SpringWorks seeks $115M to push Pfizer drugs across finish line while Satsuma sells migraine play in $86M IPO
Bain-backed SpringWorks is the better-known company of the two, and it’s gunning for a larger windfall of $115 million to add to $228 million from previous financings. In the process, the Stamford, CT-based team is also drawing the curtains on the partnerships it has in mind for the pair of assets it had initially licensed from Pfizer.
To be sure, the company is still flush with cash. In an SEC filing, SpringWorks says it’s been going through the $102 million Series A for the operations, with $185.3 in cash and cash equivalents remaining at last count. The new infusion from a public debut should extend the runway to 2022.
Pfizer’s Lara Sullivan got the support in August 2017 to split off four promising assets that nevertheless didn’t make the internal R&D cut into a new shop. As soon as the deal was sealed execs got to work repurposing the drugs for rare tumors, racking up orphan drug and fast track designations along the way. Nirogacestat, a gamma secretase inhibitor, is in a Phase III trial for the treatment of desmoid tumors (rare soft tissue tumors); mirdametinib, a MEK inhibitor, is being tested in Phase IIb for neurofibromatosis type 1-associated plexiform neurofibromas.

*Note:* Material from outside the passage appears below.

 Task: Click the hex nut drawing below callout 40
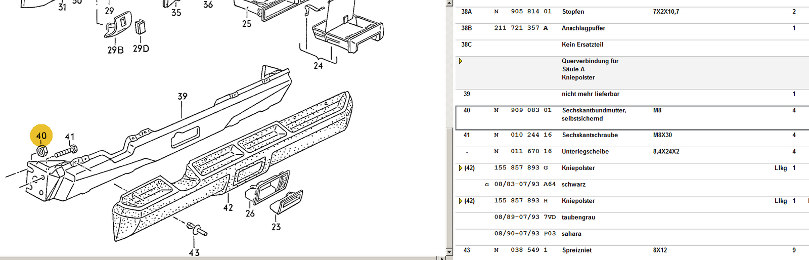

Both of these targets are well defined, with multiple trials for related drugs over the past decade or more. The gamma secretase inhibitor was born in the Alzheimer’s field, where Eli Lilly experienced a colossal disaster years ago. That MEK inhibitor, SpringWorks execs say, also has potential to make good as a backbone combination drug in oncology, following other approved therapies. In fact, Pfizer had recently bagged one such drug — Mektovi — in its $11.4 billion buyout of Array Biopharma.
With potentially registrational trials on the way, Pfizer stands to receive $462 million in milestones — or more if SpringWorks in-licenses some of the compounds that the pharma giant has agreed to make available once a year until next October.
Meanwhile, Saqib Islam, who was promoted to CEO after serving as the first CFO and CBO, has also championed a couple of collaborations with BeiGene and GlaxoSmithKline.
The former features a Phase Ib combo trial of mirdametinib and lifirafenib for a one-two punch of MEK and RAF in solid tumors. The latter pairs nirogacestat with belantamab mafodotin, an anti-BCMA ADC that GSK R&D chief Hal Barron has touted for tough cases of multiple myeloma.
Then there’s BGB-3245, a preclinical BRAF inhibitor from BeiGene that covers both V600 and non-V600 BRAF mutations. Owned by a joint venture with the China-based partner dubbed MapKure, the drug can eventually form the backbone of a regimen (again, together with mirdametinib) that competes directly with Pfizer.
For all his efforts Islam was rewarded with a compensation package worth more than $1.7 million, the majority of which was in stock. Sullivan, the former president, received close to $1.3 million in 2018.
John Kollins and his team at Satsuma Pharmaceuticals have been much more laser-focused, but still busy. The San Francisco biotech closed a $62 million Series B in April, bringing in a slate of new investors, and jumped right into a Phase III efficacy trial for its migraine drug/device last month. Now it’s looking to pile up its cash reserves as it pencils in a $86 million IPO.
The company was spun out of Japan’s Shin Nippon Biomedical Laboratories two years ago with a singular mission: To develop a dry-powder nasal formulation of the generic drug dihydroergotamine, delivered by a tech from the parent company.
DHE works by tightening blood vessels in the brain and inhibiting the release of pro-inflammatory substances. Unlike the much-watched CGRP class, it is designed for acute treatment instead of prevention. Although nasal sprays are currently available, they are generally considered less effective than the injectable versions — something Satsuma is out to change.
A Phase I trial among 42 healthy volunteers showed that STS101 induced the target DHE plasma concentration within 10 minutes, and hit all measures of drug exposure.
Satsuma intends to recruit 1,140 patients for the Phase III study it’s just kickstarted, release topline data and commence a 12-month safety trial in Q2 2020, then file an NDA by the end of 2021.
CEO Kollins — an alum of Athena Neurosciences and Amgen-acquired Immunex — and his head of operations, Mic Iwashima, have spent $23.9 million executing the quick leap to late-stage development. There’s still $47.6 million in the bank, including a $5 million loan from Silicon Valley Bank. The current headcount of full-time employees sits at 11.
To realize all of its plans, though, Satsuma will likely need to expand drastically. From the S-1:
If approved, we plan to commercialize STS101 in the United States by building a specialized sales organization focusing on headache specialists, as well as general neurologists and primary care physicians who are high prescribers of migraine therapeutics.
Its plans to seek ex-US partners for the drug also calls for a larger business development team.
For now, though, much of the IPO proceeds should go toward the Phase III trials.